Ok here is what i'm going to do,it's fishing season down here in fl and i don't want to waste anymore time not being in the water.I can't see this boat and the pitting not making it through this spring.Iv'e been waiting to fish for close to a yr now and i have alot of work on my hand here and i rather do it near spring time when i fish less do to the heat.I'm just going to leave everything as is and come springtime i will have more then enough time on my hands and then i will do it 100% right if i decide i want to keep it.If not i will unload it off my hands for a really good price.There really is nothing wrong with it that doesn't usually happen to aluminum boats.

Man i tell you this seems to be a very common problem with aluminum jon boats,i saw some that make mine look like my boat has no issues,lol,so thats my plan,just go fishing for 5 or 6mths and take the stress of trying to make this right out of my mind as of now so i can gather my thoughts and like i said to redo the whole boat or just buy a new bigger boat.If i do sell it i think $300-$500 is way more then a fair deal,this boat which is the same as a lowe is over $1300 brand new all over my area,i couldn't believe it,but if you want the lighter of the 2 1436 which is a lake jon it's only like $800 but it's a way lighter guage aluminum.I really want to step up to a either 1442 g3 or 1542 alumacraft,i really like the g3 it has 21"sides,that is very high for a smaller jon boat and they are an extremely strog jon boat,a new one is only $1500,the g31442 that is.Thanks for all the help and i will be back with this issue in the spring,lol.Now it's time to teat into some trout,reds and snook. :mrgreen:
 
To answer your question, in a nutshell, if you keep the bottom paint in good condition, and maintain your zinc anode, a boat will last for quite a while, even when left in saltwater. I know because mine sits in the water almost year-round.
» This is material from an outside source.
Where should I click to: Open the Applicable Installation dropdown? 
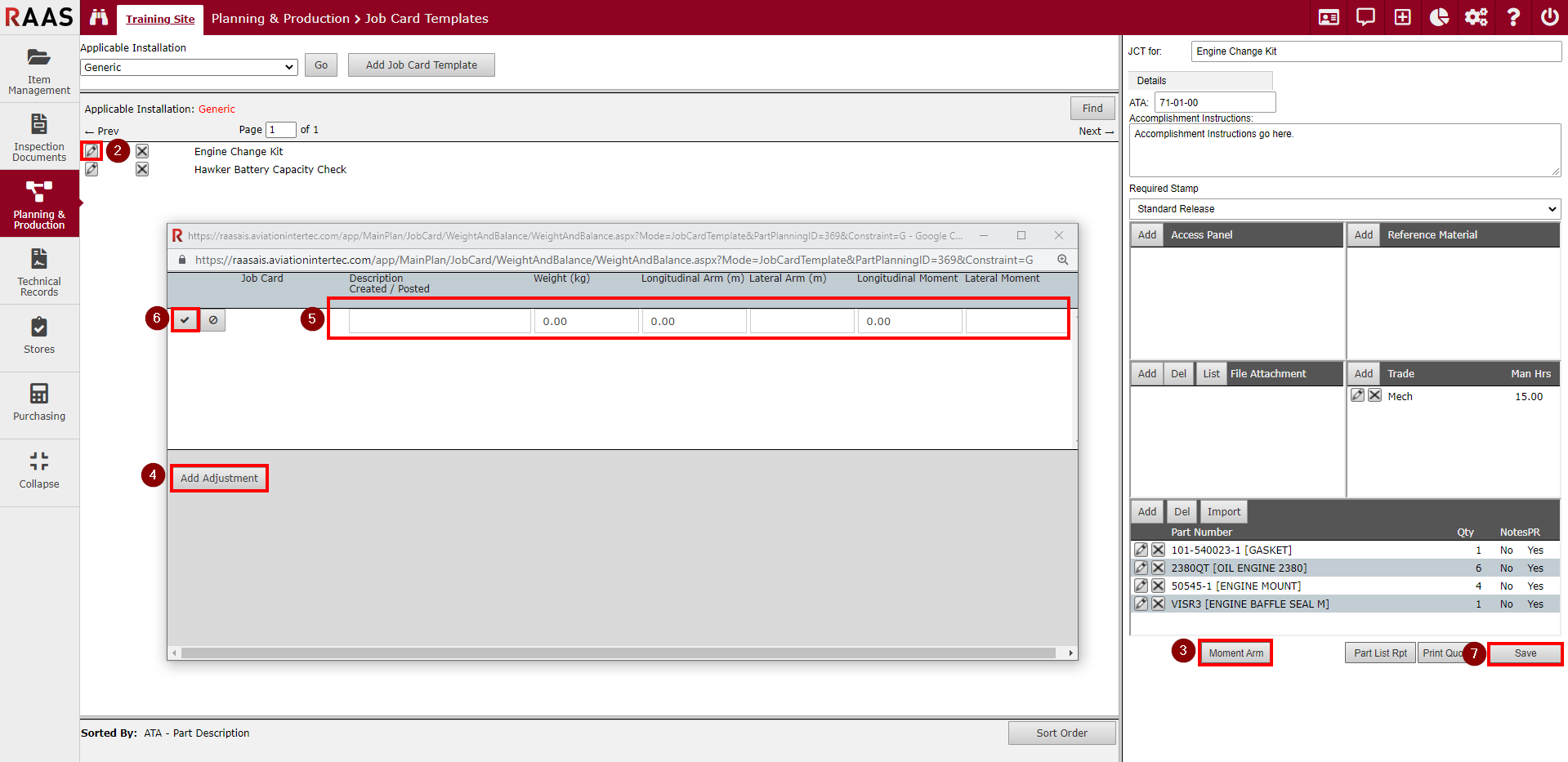click(x=189, y=67)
However, I do recommend a haul-out at least once every 2-3 months, just to check the condition of the paint, make sure there's no marine growth, check the zinc, flush the engine, fog everything under the cowling with Sea-Foam, Boeshield, or Hilco Lube, and change lower unit oil. And at least once a year, whether you think it needs it or not, change the water pump impeller (or if you do a lot of dredging like I do, you may need to replace the housing as well!) Anyhow, if you follow this SOP, your boat and motor will last for a long time with no ill effects.
 
Well my biggest thing is how long would this boat last witout an anode,just curious,i'm not going to paint till the summer.I really don't like putting holes in the transom but if i have to i will.Were would be the best place for the anode?When i put it on do i put 5200 behind it to seal it from water coming in or just in the bolt holes and thats it?Also will the anode stop any further pitting completely?I trailer my boat everytime,it never sits in the water except for when i fish,when i get home i flush everything everytime with freshwater.The boat,motor and trailer gets a good soaking in freshwater.
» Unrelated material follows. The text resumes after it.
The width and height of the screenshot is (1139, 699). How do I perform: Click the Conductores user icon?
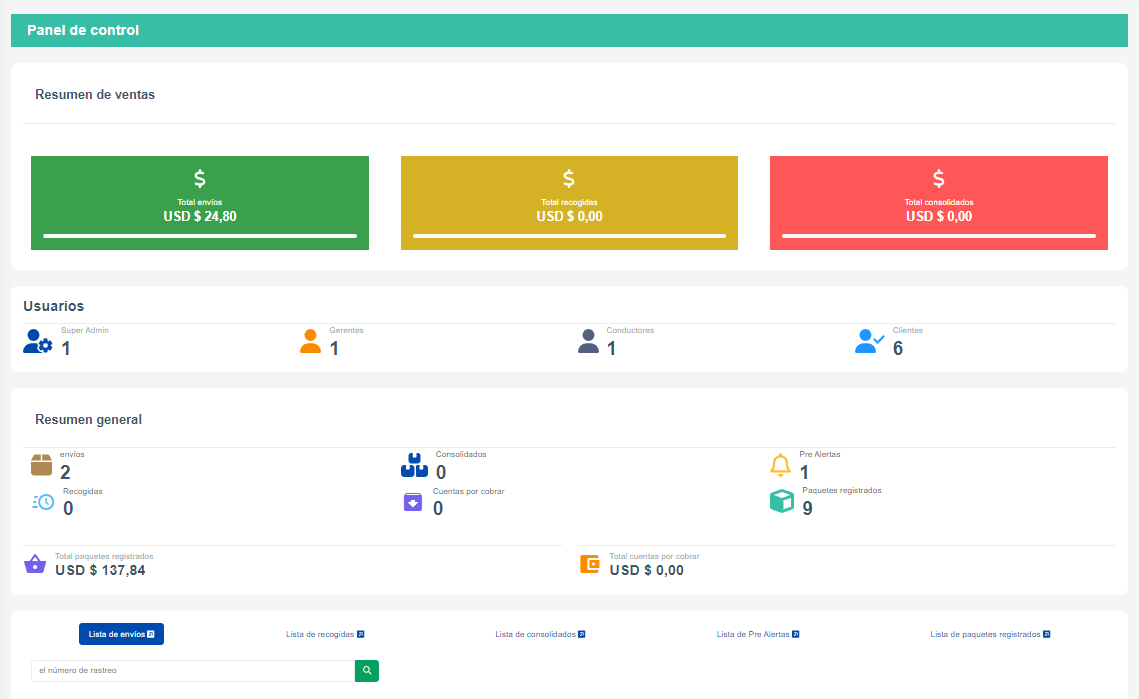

I'm leaving the area thats pitting bare aluminum for now thats why i'm hoping the anode will take care of the pitting for now.If i just leave it the way it is with doing nothing my buddy who works at a marina said it will hold up for a few yrs.Thats with doing nothing as long as the boats trailered he said and washed down good after every use.
 
It is hard to say how long it will last without an anode, this depends on many factors, such as bottom paint condition, the degree of marine growth, and the degree of galvanic corrosion in that particular area (some areas are more 'hot' than others, and it has nothing to do with stray shore power, it's naturally occurring)

As for mounting, only seal up the bolts, don't secure the anode to the hull with 5200.

If you're hauling out every time, you shouldn't have anything to worry about, anode or not. But the anode will slow down the electrolysis that occurs when the boat is in the water.
 
So the pitting shouldn't get any worse as long as i'm pulling the boat in and out after every use?I just need it to last till summer till i decide what i want to do with it,as long as it holds up till then i will just leave it as is.